Gondo arkasını döndü ve yanında durmakta olan taşları bir çuvala doldurdu.



Çuval şişmemişti bile. Bu da bir büyülü eşya olmalıydı. Ardından yakındaki feneri alıp kapağını açtı.



Şaşırtıcı bir mavi ışık -büyülü bir ışık- tüneli aydınlattı. O zamana kadar ikisi zifiri karanlıkta konuşmuştu.



“Gidelim o zaman. Zifiri karanlıkta görebiliyorsun sanırım, ama yine de ışığın faydası olur değil mi? Eh, canavarlar tarafından fark edilmemizi kolaylaştırıyor gerçi, o yüzden çok tavsiye etmiyorum. Canavar geldiğinde kaçabileceğin bir yol var mı? Burada çok yaygın değiller ama ihtimaller sıfır da değil.”



Ainz kafasını salladı. Cüce, Aura’nın gücünü bilmiyordu, o yüzden ona karşı böyle olgun bir şekilde davranması takdire şayandı. Ancak Ainz, Gondo’nun yeteri kadar tedbirli olmadığını hissediyordu. Ona tavsiye vermeden önce çeşitli olasılıkları göz önünde bulundurmalıydı.

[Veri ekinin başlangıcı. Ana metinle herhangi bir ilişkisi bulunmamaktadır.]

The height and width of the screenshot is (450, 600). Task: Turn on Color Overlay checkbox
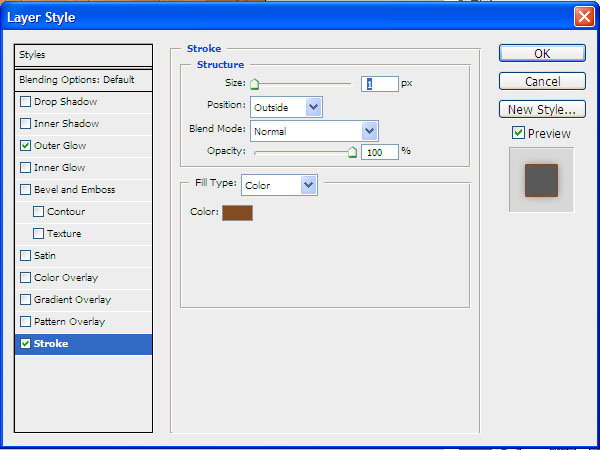click(26, 278)
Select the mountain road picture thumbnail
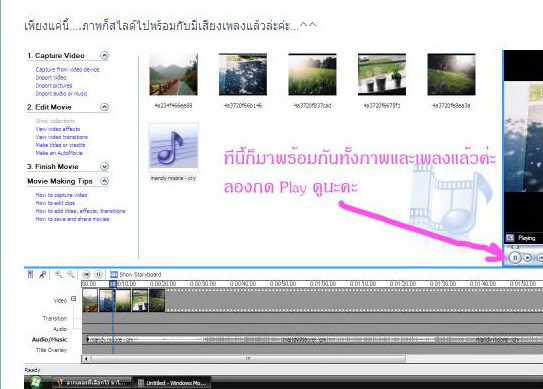Viewport: 543px width, 389px height. [173, 74]
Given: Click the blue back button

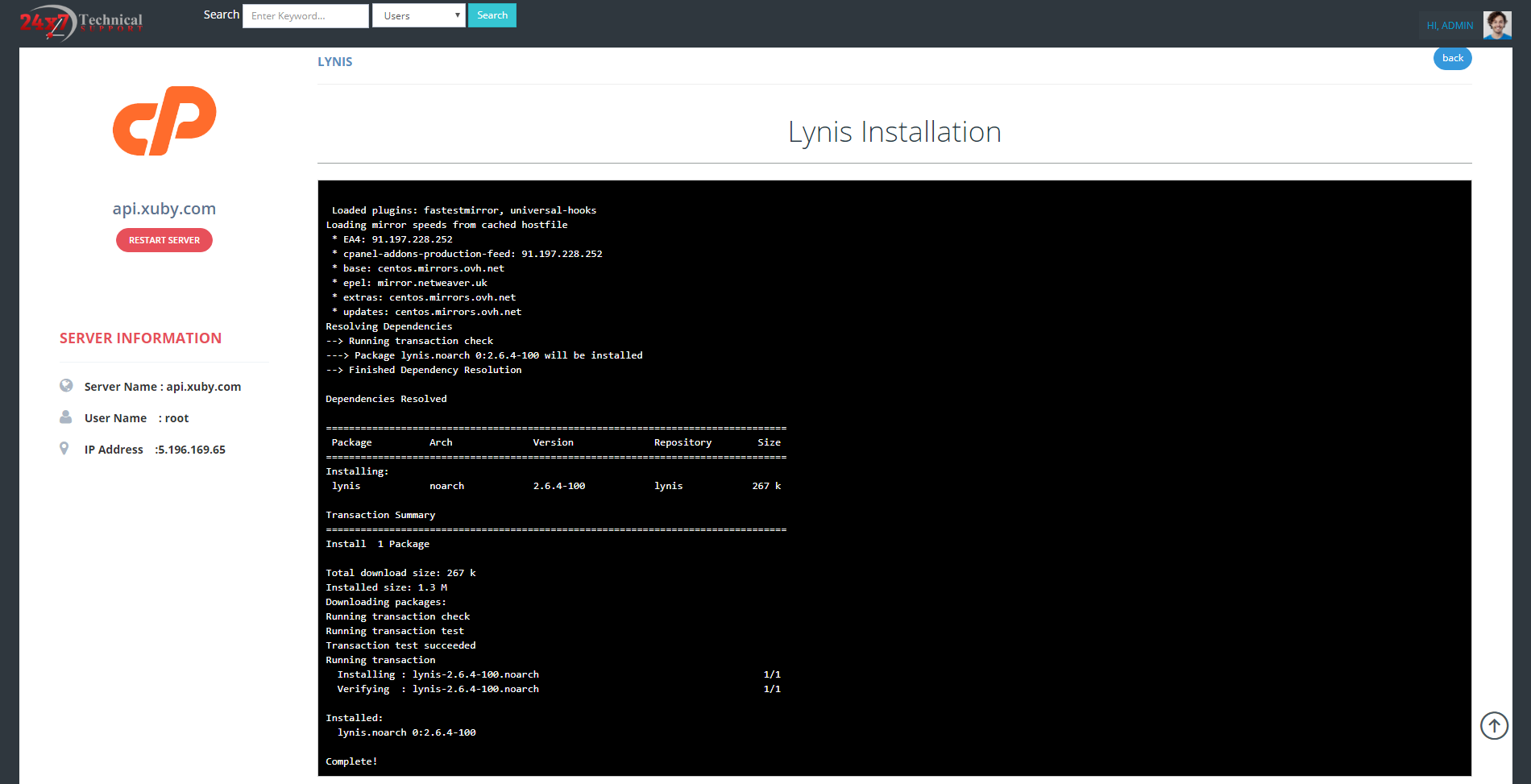Looking at the screenshot, I should click(1452, 58).
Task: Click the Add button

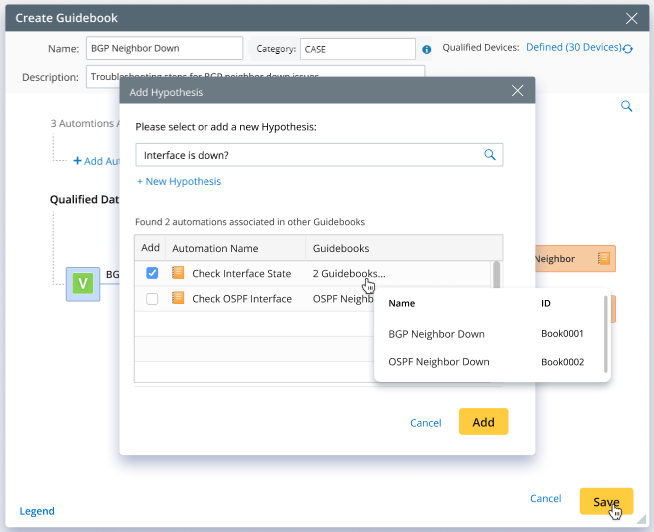Action: (x=483, y=422)
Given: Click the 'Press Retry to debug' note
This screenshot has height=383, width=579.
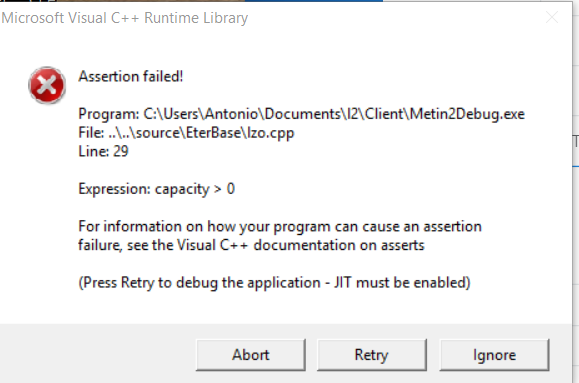Looking at the screenshot, I should (x=274, y=283).
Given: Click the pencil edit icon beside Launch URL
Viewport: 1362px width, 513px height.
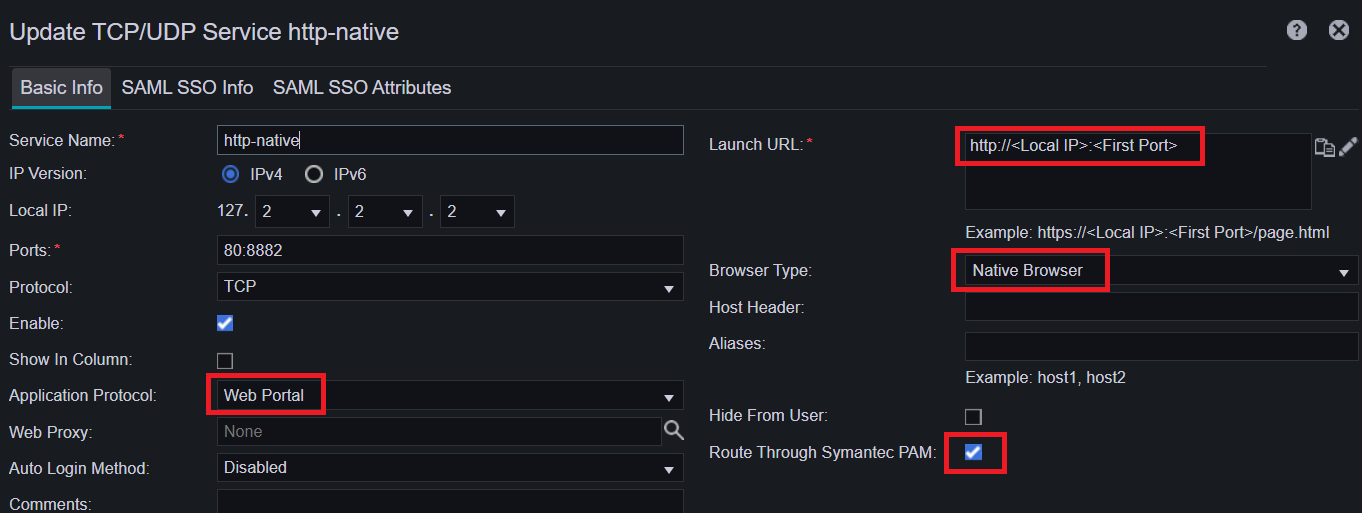Looking at the screenshot, I should (1348, 146).
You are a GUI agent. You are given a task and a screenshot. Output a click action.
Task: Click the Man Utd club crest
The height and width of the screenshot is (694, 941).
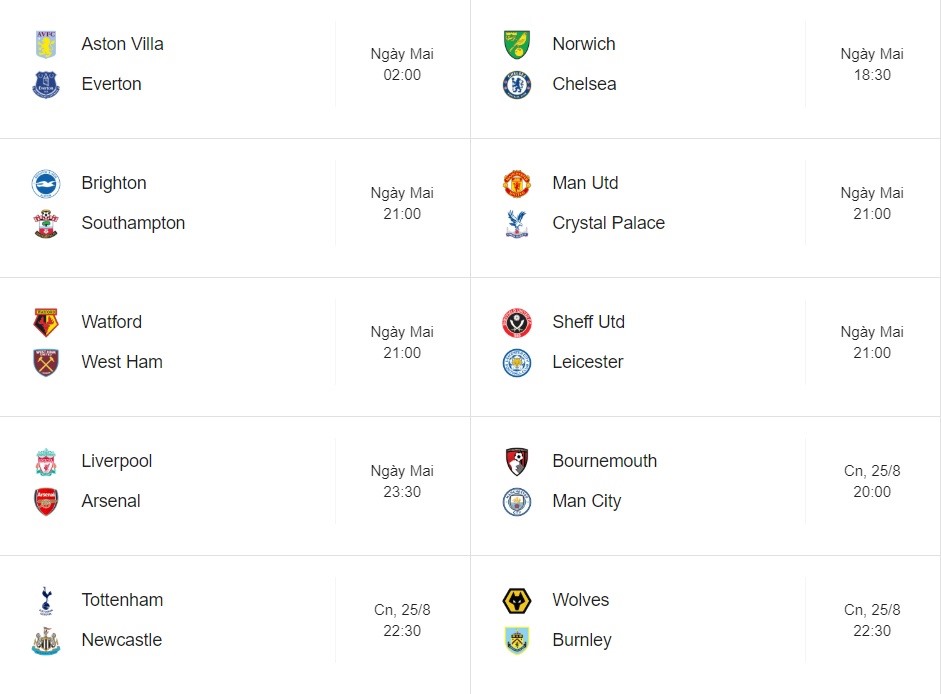tap(517, 183)
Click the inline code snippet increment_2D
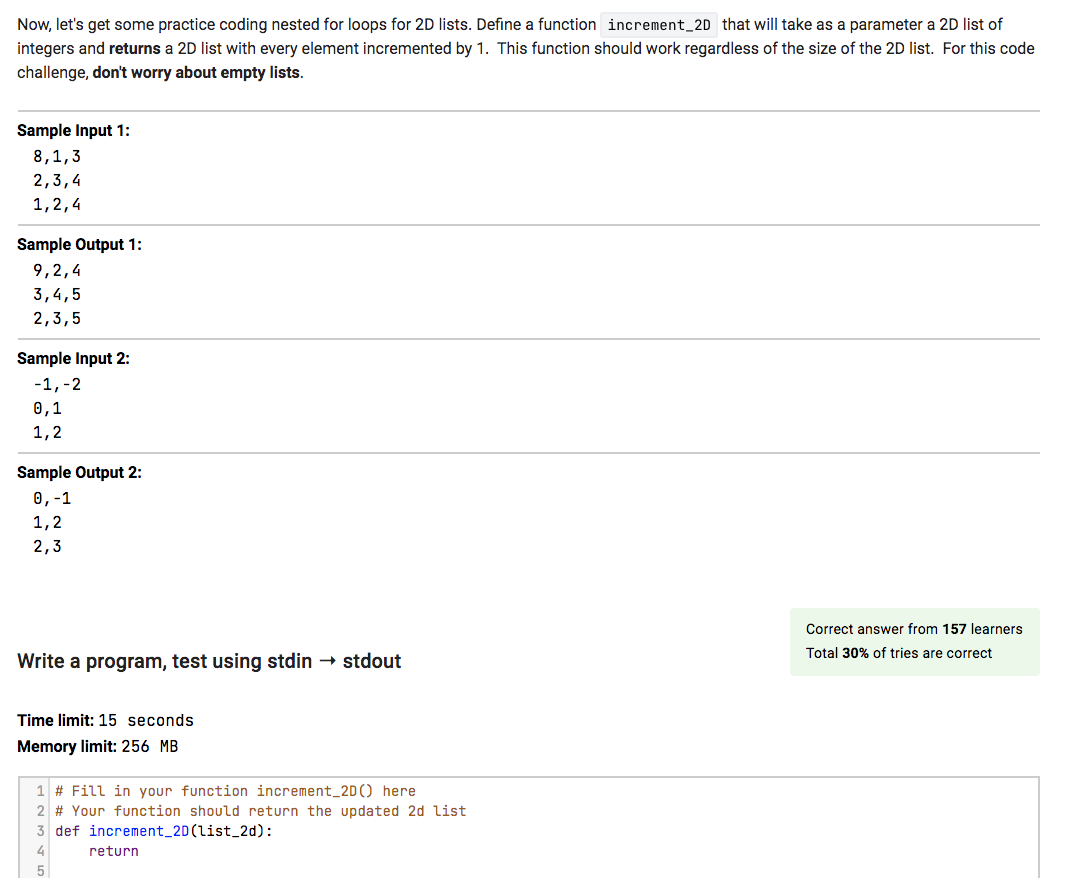The height and width of the screenshot is (878, 1074). [659, 24]
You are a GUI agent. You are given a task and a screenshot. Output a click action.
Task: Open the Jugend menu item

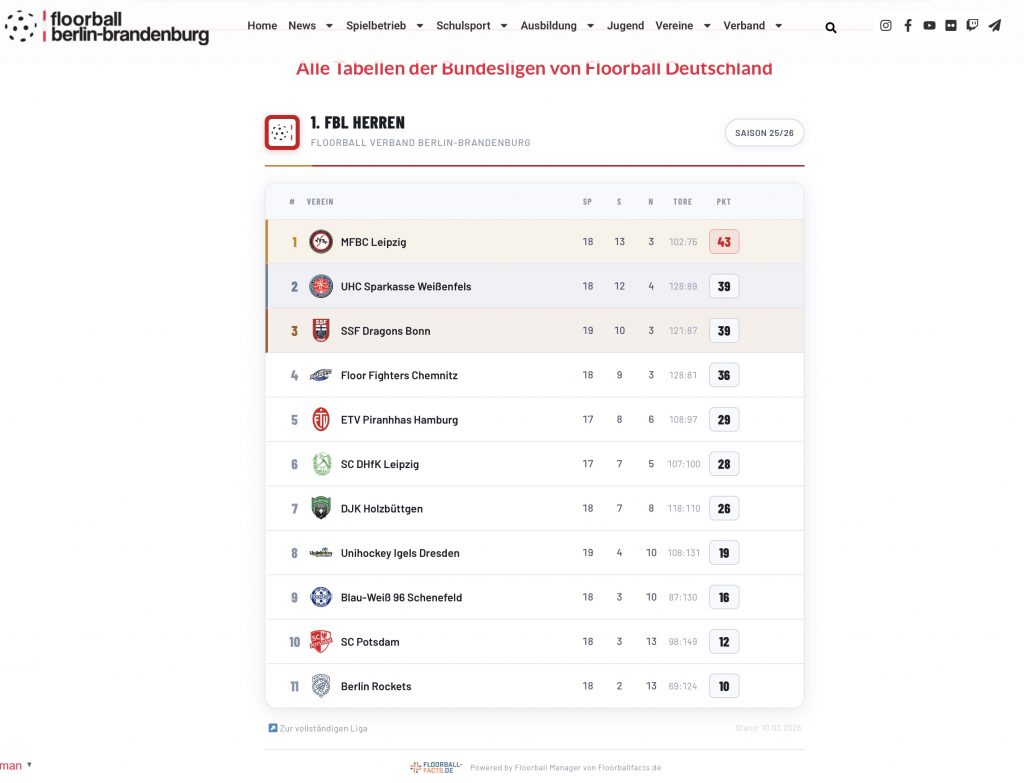[x=625, y=26]
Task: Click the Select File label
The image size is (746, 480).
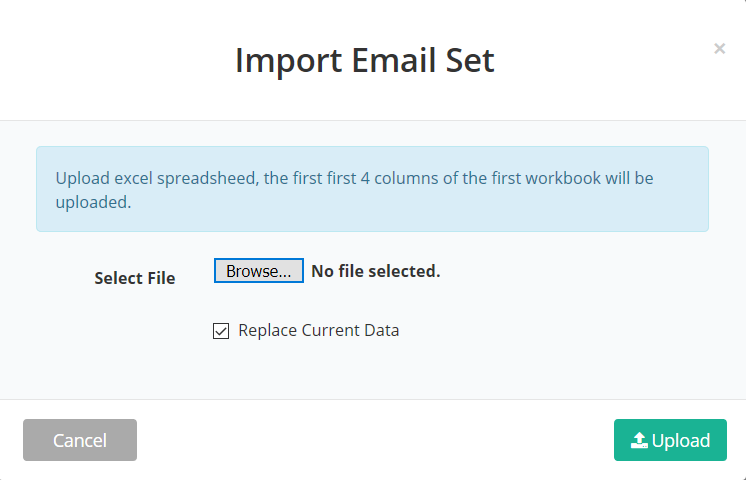Action: click(x=134, y=278)
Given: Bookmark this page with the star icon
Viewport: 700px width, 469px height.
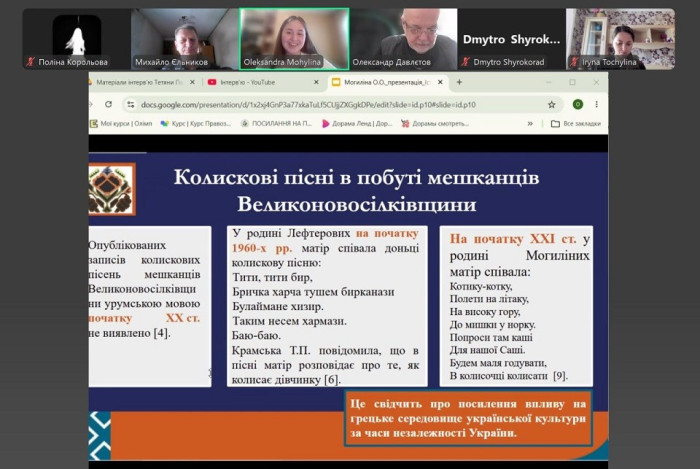Looking at the screenshot, I should [x=552, y=104].
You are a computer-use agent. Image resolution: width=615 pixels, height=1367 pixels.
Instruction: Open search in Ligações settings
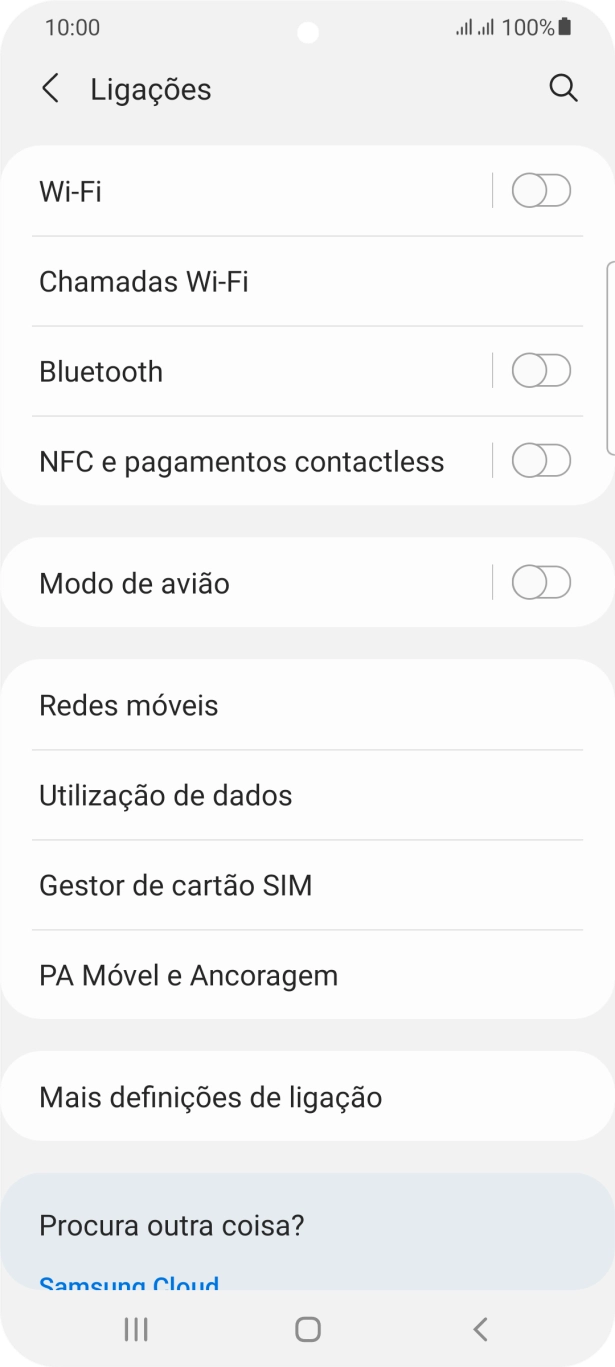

“Endişelenme. Tek başıma çok rahat kaçabilirim. Ayrıca yalnız da değilim.”



Aura, Ainz’in olduğu tarafa baktı. Ancak bakışları biraz kaymış gibiydi.



“Hm? Cidden mi? Benim görünmezlik pelerinim var, o yüzden beni boş verip kaçabilirsin. Ancak toprakta gezinen canlılar rakiplerinin yerini, yerin titreşimine göre tespit edebilir. O yüzden dikkatsizce hareket etmemen konusunda seni uyarmak istedim.”



Gondo homurdanarak çuvalını sırtına attı ve ayağa kalktı.



“Gidelim o zaman.”



Gondo ilerledi. Aura ve hala fark edilmemiş olan Ainz de arkadan onu takip etti.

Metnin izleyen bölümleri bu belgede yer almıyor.